**Document segment**

----------------

Le 13/09/13 14:00, JJ Allaire a écrit :
    Is it a big deal that we would cheat on chat reference passing means ?


If you want to implement these sort of semantics I think at a _minimum_
the type should be const & (otherwise it looks like you are going to
actually modify the matrix in place which would appear to bypass the
implicit memory barrier of SEXP). Realize that you won't actually bypass
the memory barrier but it sure looks like you intend to for a reader of
the code.

arma::mat has the ability to use auxiliary memory. We might want something that modifies the underlying memory of the object, e.g.

void double_me( arma::mat& x){
   x += x ;
}

and changes to x be brought back to the R object we pass in.


But I realize this might be a strech and we can definitely only have const references. Which is easier to implement anyway and we would not need the reference counting stuff I was talking about before.




The arma::mat ctor I'd use enforces memory to be bound to what we pass in for the lifetime of the matrix. From the docs;

    mat(aux_mem*, n_rows, n_cols, copy_aux_mem = true, strict = true)

Create a matrix using data from writeable auxiliary memory. By default the matrix allocates its own memory and copies data from the auxiliary memory (for safety). However, if copy_aux_mem is set to false, the matrix will instead directly use the auxiliary memory (ie. no copying). This is faster, but can be dangerous unless you know what you're doing!

----------------

**Dataset rows**
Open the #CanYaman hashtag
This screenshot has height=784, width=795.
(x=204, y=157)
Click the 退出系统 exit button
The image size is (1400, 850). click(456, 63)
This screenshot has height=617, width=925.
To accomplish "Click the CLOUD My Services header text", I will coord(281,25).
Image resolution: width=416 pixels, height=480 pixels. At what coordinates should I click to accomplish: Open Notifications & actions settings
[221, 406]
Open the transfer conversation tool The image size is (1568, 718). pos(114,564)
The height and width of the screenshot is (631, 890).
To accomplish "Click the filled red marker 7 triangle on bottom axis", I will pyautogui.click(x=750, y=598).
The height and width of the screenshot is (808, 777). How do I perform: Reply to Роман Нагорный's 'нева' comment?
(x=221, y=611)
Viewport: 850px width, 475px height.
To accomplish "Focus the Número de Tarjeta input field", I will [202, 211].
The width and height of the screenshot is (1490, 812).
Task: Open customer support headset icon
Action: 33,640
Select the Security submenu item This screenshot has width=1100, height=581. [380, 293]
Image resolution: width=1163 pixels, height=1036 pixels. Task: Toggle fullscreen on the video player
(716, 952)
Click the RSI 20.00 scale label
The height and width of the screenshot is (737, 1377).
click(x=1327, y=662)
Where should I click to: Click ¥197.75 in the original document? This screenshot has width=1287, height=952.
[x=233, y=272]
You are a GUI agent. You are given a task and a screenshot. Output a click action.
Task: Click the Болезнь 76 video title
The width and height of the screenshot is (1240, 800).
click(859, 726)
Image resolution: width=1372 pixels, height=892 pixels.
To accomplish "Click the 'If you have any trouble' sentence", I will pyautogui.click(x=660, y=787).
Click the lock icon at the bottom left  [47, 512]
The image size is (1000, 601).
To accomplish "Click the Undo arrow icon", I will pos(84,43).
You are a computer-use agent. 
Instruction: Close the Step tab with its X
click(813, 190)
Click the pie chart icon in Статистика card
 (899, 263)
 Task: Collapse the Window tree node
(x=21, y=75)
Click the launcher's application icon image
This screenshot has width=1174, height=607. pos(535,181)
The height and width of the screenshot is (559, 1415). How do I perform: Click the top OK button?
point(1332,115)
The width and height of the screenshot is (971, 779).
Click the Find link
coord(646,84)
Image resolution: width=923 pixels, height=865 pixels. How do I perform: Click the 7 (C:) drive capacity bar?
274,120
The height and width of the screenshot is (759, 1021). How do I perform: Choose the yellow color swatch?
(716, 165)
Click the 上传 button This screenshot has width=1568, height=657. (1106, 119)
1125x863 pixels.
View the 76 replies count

----------------

**Written exercise**
Continue the email about Armadillo matrices and auxiliary memory from the point where it stops. The rows have nothing to do with what comes next.

**Exercise result**
The strict variable comes into effect only if copy_aux_mem is set to false (ie. the matrix is directly using auxiliary memory). If strict is set to true, the matrix will be bound to the auxiliary memory for its lifetime; the number of elements in the matrix can't be changed (directly or indirectly). If strict is set to false, the matrix will not be bound to the auxiliary memory for its lifetime, ie., the size of the matrix can be changed. If the requested number of elements is different to the size of the auxiliary memory, new memory will be allocated and the auxiliary memory will no longer be used.

             Rcpp::RNGScope __rngScope;
             arma::mat& m = Rcpp::as<arma::mat& >(mSEXP);
             test_ref(m);


It looks like this behavior changed as of rev 4400 when the full_name()
method was introduced. I may not understand the mechanism you
established 100% but to me this generated code looks potentially
problematic if you are taking a reference to a stack variable establish
within the as<> method.

This was to support additional calling capabilities for classes handled by modules. If we have a module exposed class, we don't want to have to pass it by value as we used to have to.

That change allowed me to pass the object by reference, by const reference, by pointer or by const pointer.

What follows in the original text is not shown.